TASK LIST:
1. Decide whether each statement agrees with the passage on nomadism below, answering yes or no and quoting the words from the passage that settle it. (a) Nomadism is older than the streets and buildings of the settled world. (b) The nomadic life began only after settled human life arose. (c) The nomadic life has survived ages of ice.
2. In the passage on nomadism below, how far back does the nomadic life go?
3. Carry on the passage on nomadism below, starting after its final sentence.

Whatever you might think about my suggestions that our lives should become more fluid and less fixed, and that life today may changing in ways that might make it more nomadic, you will have to agree that nomadism is an ancient way of human living.  It is a form of human life much older than the streets and buildings, the landmarks and many icons, that populate and define much of our settled world and even our own identities today.  The nomadic life goes all the way back to our human origins, and is one that has withstood droughts and famines, and even ages of ice and the rise of settled human life.

ENTRIES SHOWN:
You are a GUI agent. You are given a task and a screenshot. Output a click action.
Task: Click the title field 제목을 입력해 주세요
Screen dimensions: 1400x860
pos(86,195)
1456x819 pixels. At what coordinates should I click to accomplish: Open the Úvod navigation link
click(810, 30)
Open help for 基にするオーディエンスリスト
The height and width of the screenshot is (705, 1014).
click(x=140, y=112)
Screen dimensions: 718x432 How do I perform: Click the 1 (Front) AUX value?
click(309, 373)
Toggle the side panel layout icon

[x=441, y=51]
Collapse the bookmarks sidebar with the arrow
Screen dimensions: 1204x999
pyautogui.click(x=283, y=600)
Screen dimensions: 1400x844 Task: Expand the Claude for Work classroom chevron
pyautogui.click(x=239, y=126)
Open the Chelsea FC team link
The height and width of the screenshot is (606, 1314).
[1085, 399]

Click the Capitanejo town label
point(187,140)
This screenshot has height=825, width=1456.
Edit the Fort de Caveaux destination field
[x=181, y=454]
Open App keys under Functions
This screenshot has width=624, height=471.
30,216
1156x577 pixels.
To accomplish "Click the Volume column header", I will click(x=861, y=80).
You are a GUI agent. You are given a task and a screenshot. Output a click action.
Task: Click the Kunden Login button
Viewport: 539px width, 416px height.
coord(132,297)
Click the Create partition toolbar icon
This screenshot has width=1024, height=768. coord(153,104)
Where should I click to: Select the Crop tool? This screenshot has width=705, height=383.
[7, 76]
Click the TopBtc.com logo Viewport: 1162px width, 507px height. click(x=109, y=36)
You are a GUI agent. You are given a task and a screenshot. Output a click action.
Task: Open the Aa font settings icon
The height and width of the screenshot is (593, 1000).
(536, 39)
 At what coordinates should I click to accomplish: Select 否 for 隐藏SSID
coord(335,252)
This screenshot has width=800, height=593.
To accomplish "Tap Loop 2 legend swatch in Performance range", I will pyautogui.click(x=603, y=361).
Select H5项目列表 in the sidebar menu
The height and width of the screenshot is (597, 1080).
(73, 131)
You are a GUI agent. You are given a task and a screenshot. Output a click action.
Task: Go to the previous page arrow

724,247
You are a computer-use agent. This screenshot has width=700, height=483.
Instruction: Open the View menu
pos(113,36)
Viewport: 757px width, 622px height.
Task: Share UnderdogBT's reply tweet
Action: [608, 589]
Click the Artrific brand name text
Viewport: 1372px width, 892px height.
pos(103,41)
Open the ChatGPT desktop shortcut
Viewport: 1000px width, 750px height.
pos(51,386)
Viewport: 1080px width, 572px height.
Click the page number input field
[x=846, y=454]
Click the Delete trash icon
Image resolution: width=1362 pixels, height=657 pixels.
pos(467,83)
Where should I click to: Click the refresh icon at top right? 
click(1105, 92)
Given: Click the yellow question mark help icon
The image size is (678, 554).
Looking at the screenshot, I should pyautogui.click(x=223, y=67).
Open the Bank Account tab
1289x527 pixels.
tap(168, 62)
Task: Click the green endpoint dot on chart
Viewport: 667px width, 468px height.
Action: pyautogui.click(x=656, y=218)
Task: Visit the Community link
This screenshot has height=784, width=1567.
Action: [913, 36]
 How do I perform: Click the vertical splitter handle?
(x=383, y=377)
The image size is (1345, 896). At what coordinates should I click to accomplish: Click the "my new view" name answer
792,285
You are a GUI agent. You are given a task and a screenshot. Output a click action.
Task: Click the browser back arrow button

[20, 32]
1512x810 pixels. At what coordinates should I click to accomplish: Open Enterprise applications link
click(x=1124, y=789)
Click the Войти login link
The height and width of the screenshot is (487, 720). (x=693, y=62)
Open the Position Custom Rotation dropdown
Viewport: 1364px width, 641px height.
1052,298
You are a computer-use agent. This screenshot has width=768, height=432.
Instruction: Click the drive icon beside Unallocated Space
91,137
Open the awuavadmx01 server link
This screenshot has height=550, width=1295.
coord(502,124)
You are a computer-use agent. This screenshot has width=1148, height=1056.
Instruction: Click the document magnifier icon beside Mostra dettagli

ANSWERS FOR THIS EXERCISE:
1.
(a) Yes: "It is a form of human life much older than the streets and buildings"
(b) No: "The nomadic life goes all the way back to our human origins"
(c) Yes: "has withstood droughts and famines, and even ages of ice"

2. It goes all the way back to our human origins.

3.
Historically, nomadism is life lived more directly on and from the earth, more directly in wild nature, and less of and often avoiding or only moving through our cities and towns.  Nomadism often has been human life more lightly and flexibly resourced than in settled life, with an obvious inherent adaptiveness and ability to quickly move people relative to changing opportunities and more desirable conditions.  Nomadism even underlies the adaptiveness and many of the most desirable aspects of fixed living, where we move resources rather than people to opportunities and use a nomadism of goods to make fixed life more secure and prosperous (and create a nomadic class of transporters – who alternatively and instructively long for both home and open skies).  For these reasons, nomadism is a human approach that is potentially much more naturally and sustainably lived than typical settled life, even if it brings costs or requires inventiveness along with these benefits.  In the least, nomadism is an approach that has a great deal of time on its side, one worthy of our consideration as the world becomes physically freer and a ancient counterpoint to the life and thinking of our times.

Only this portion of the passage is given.